COS 4-8 - The effect of intra- and interspecific competition on coexistence in multispecies communities

Monday, August 8, 2016: 4:00 PM
Grand Floridian Blrm A, Ft Lauderdale Convention Center
György Barabás1, Matthew J Michalska-Smith2 and Stefano Allesina2, (1)Ecology and Evolution, University of Chicago, Chicago, IL, (2)Ecology & Evolution, University of Chicago, Chicago, IL
Background/Question/Methods

The familiar textbook statement, concerning competition between two species, is that intraspecific competition must exceed interspecific competition for coexistence. What is rarely mentioned though is that this intuitive, compelling rule works exclusively in the case of two competitors. In multispecies competitive communities, such simple rules are not available. The main reason is that two-species communities have a very simple structure, while for multiple species, the exact same set of competition coefficients arranged in different ways will lead to communities with vastly different properties. Here we ask whether the two-species coexistence rule can be generalized to multispecies competitive communities, and how community structure affects coexistence.

Results/Conclusions

We derive a multispecies generalization of the two-species rule in the context of symmetric Lotka-Volterra competition, and present explicit stability conditions for random competitive communities. We then explore the influence of community structure on coexistence by finding the arrangements of competition coefficients that are the most/least conducive to stability. Results show that both the most and least stabilized cases have striking global structures, with a nested pattern emerging in both cases.

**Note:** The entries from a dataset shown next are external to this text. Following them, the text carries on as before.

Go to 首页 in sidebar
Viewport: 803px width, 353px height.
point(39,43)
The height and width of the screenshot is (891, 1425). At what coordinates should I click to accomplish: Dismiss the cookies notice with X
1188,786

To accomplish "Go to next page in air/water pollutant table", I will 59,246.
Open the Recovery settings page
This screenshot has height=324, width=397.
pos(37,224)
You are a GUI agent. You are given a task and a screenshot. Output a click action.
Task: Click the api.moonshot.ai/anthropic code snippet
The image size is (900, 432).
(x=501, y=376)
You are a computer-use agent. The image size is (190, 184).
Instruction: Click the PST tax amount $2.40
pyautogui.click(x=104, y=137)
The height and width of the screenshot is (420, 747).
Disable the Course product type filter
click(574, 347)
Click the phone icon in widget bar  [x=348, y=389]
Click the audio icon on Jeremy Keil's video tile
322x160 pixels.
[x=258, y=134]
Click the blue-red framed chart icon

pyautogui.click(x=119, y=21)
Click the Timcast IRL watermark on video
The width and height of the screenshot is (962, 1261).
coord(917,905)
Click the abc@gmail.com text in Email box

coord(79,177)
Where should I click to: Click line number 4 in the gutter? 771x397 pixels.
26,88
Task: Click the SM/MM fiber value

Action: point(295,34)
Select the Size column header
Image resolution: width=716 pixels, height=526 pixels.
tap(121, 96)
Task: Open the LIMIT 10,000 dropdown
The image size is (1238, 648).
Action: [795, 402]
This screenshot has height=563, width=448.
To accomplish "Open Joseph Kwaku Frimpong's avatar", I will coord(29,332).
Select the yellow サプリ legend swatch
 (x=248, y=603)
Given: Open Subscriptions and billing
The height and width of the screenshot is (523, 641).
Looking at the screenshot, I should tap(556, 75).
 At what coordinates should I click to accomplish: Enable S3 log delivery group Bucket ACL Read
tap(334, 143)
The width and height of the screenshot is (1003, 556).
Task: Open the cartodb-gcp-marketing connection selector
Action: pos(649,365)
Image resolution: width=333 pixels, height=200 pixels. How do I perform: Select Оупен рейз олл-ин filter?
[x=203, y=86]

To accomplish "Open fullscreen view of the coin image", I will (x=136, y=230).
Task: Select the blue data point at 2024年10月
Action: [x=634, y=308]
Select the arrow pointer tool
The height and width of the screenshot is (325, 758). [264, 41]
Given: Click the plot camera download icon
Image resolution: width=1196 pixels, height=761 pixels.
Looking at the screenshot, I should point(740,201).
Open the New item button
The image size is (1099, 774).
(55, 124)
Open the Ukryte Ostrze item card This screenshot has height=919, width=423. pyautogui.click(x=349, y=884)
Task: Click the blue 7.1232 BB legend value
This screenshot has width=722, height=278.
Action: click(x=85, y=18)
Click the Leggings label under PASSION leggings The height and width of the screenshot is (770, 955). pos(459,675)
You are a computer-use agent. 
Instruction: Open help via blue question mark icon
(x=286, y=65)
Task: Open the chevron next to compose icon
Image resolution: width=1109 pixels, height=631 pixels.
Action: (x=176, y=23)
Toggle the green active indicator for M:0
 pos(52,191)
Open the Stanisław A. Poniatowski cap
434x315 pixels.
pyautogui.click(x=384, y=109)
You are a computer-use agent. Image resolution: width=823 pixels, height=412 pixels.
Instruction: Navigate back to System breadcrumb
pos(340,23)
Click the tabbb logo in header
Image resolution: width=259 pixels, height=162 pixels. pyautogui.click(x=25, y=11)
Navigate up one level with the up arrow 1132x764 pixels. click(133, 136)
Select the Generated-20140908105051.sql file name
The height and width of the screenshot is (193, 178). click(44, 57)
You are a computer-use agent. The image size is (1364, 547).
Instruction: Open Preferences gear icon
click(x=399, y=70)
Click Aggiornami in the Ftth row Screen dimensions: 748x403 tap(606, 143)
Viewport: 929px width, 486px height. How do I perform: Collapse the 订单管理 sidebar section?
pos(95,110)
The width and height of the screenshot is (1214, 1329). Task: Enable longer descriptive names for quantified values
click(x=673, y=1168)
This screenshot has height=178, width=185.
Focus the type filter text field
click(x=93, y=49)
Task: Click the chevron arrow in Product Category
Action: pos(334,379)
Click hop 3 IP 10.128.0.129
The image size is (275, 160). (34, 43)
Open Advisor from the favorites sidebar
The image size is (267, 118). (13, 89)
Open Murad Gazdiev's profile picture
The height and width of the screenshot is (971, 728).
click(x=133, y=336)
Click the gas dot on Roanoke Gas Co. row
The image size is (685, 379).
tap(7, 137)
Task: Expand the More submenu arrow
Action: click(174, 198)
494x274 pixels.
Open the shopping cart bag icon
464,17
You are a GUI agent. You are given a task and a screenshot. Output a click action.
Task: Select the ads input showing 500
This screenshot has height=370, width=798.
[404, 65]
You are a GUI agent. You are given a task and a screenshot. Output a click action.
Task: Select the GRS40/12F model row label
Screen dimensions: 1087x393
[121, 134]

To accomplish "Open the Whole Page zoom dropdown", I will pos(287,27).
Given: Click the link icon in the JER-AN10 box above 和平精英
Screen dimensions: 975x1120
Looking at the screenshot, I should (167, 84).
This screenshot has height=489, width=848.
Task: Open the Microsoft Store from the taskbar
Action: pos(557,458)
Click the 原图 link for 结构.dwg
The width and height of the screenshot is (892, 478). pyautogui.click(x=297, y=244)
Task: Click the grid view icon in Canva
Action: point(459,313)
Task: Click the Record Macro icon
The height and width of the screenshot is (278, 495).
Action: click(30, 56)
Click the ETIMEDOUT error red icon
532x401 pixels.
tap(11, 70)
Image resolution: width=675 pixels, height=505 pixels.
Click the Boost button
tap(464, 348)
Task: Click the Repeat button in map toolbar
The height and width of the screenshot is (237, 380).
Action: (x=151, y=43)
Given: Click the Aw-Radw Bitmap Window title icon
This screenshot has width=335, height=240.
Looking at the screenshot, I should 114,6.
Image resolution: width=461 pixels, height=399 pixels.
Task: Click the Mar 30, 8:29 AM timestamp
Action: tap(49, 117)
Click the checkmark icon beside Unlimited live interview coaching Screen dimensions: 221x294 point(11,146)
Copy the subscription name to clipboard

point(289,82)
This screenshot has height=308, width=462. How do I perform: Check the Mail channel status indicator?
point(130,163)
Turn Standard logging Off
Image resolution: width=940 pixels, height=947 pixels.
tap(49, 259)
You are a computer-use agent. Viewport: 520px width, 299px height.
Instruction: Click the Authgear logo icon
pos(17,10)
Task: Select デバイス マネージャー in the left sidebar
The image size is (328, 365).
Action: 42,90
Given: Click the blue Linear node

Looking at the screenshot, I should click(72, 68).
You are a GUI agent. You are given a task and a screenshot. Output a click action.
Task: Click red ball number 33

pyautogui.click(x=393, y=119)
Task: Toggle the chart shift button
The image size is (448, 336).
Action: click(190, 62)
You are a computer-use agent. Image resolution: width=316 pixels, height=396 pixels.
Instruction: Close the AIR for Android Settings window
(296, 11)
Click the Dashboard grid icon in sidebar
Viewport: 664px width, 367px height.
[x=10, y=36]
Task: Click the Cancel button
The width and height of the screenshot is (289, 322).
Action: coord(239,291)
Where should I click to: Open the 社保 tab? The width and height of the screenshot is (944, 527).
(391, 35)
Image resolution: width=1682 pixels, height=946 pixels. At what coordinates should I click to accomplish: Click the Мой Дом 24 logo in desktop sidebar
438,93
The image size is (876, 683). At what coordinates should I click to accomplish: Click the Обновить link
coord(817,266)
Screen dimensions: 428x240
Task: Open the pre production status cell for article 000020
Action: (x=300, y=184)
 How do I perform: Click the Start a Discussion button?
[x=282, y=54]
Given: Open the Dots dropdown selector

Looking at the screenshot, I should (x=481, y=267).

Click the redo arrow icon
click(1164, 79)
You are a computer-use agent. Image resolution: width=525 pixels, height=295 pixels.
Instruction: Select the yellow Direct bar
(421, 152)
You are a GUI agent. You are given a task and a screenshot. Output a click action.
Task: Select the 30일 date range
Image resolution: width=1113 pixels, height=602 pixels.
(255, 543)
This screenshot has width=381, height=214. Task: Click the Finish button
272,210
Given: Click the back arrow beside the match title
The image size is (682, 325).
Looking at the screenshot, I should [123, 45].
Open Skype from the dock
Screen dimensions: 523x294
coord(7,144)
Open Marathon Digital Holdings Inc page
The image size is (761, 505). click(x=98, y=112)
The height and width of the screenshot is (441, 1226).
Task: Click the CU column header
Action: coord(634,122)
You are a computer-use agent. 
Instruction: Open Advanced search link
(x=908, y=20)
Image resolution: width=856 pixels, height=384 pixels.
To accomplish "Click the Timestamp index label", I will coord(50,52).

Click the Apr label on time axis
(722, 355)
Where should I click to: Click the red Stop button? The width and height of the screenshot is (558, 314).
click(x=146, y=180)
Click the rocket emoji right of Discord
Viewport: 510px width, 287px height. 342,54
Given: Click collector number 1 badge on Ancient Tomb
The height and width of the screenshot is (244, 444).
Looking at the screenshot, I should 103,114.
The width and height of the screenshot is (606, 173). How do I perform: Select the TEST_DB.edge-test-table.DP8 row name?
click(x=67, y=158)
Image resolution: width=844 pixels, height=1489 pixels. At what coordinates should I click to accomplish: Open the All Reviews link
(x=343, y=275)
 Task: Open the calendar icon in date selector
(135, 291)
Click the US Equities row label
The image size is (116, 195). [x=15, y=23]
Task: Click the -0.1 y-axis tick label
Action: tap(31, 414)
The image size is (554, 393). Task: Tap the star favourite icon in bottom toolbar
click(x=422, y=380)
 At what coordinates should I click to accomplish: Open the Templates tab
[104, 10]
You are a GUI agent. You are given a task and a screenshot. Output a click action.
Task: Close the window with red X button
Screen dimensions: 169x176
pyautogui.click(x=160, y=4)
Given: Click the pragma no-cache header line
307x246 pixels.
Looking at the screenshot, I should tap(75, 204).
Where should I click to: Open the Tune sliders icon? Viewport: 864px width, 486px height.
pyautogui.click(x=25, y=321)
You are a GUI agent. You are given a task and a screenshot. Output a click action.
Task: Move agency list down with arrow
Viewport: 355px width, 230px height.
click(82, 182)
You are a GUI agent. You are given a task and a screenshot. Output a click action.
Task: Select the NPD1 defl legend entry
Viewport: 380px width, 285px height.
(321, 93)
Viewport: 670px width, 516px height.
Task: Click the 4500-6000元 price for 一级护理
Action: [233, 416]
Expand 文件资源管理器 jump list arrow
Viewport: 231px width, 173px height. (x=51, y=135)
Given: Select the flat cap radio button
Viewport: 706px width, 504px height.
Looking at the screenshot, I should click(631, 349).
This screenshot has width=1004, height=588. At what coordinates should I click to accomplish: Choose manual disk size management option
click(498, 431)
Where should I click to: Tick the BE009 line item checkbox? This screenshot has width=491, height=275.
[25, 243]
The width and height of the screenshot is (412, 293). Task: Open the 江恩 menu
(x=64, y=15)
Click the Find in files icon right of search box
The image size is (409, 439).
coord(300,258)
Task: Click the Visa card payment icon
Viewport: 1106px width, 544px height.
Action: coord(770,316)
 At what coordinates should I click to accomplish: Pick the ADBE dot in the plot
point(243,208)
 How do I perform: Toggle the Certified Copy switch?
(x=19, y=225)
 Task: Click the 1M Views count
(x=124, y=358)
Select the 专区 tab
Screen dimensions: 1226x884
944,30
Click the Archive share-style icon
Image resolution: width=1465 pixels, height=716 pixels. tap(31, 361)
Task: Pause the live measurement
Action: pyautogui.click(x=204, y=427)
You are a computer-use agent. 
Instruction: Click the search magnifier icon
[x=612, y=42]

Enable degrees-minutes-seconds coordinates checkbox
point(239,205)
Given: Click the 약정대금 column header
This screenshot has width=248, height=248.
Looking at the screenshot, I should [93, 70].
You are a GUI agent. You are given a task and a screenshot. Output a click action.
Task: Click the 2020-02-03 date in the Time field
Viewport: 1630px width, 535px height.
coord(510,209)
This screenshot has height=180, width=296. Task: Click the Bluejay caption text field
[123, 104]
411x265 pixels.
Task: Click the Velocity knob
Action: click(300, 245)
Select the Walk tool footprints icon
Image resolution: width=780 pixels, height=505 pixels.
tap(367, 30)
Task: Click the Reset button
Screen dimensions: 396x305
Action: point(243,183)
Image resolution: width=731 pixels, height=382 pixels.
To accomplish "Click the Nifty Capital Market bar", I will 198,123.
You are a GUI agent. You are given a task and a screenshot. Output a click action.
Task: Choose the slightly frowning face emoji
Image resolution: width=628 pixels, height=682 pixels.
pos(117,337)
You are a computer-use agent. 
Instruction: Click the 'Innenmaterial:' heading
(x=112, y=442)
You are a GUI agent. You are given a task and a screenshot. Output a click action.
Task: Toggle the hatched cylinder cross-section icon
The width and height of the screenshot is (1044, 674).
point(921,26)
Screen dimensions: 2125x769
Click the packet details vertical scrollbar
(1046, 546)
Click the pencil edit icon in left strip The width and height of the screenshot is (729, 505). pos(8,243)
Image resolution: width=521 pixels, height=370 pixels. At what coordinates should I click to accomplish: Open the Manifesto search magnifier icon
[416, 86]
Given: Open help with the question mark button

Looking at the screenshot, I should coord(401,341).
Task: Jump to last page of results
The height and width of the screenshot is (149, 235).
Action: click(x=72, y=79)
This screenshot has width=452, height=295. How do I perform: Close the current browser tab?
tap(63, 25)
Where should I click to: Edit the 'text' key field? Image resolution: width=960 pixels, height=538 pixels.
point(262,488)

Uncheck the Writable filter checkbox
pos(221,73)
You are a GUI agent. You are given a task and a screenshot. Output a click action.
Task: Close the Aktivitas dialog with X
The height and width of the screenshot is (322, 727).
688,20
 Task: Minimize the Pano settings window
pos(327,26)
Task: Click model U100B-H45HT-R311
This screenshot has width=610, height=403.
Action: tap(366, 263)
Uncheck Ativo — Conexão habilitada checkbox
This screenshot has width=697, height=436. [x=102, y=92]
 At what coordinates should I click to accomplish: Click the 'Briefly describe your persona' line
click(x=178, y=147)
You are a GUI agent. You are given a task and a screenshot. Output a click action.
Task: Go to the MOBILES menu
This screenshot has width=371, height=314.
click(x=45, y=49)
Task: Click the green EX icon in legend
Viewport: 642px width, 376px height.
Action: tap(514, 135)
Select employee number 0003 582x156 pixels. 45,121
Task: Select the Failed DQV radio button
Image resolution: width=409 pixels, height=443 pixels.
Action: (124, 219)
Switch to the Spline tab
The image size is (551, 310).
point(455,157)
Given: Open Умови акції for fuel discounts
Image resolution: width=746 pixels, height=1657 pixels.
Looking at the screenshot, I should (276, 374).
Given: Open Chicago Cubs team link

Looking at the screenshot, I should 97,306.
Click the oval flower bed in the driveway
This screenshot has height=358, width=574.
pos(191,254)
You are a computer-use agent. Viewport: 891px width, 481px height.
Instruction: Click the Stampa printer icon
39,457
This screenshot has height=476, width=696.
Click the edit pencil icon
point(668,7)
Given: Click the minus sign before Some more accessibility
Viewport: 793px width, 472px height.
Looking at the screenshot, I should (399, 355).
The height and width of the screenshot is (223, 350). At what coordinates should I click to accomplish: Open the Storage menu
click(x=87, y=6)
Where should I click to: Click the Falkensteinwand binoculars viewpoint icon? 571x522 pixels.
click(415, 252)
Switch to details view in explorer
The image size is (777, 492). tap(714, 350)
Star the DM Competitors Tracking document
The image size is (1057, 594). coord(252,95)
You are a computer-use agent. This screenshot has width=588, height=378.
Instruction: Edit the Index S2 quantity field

The distribution of intraspecific coefficients leading to the most and least stabilized communities also follows a predictable pattern that can be justified analytically. In addition, we show that the size of the parameter space allowing for feasible communities always increases with the strength of intraspecific effects in a characteristic way that is independent of the interspecific interaction structure. We conclude by presenting some extensions of our results to nonsymmetric competition.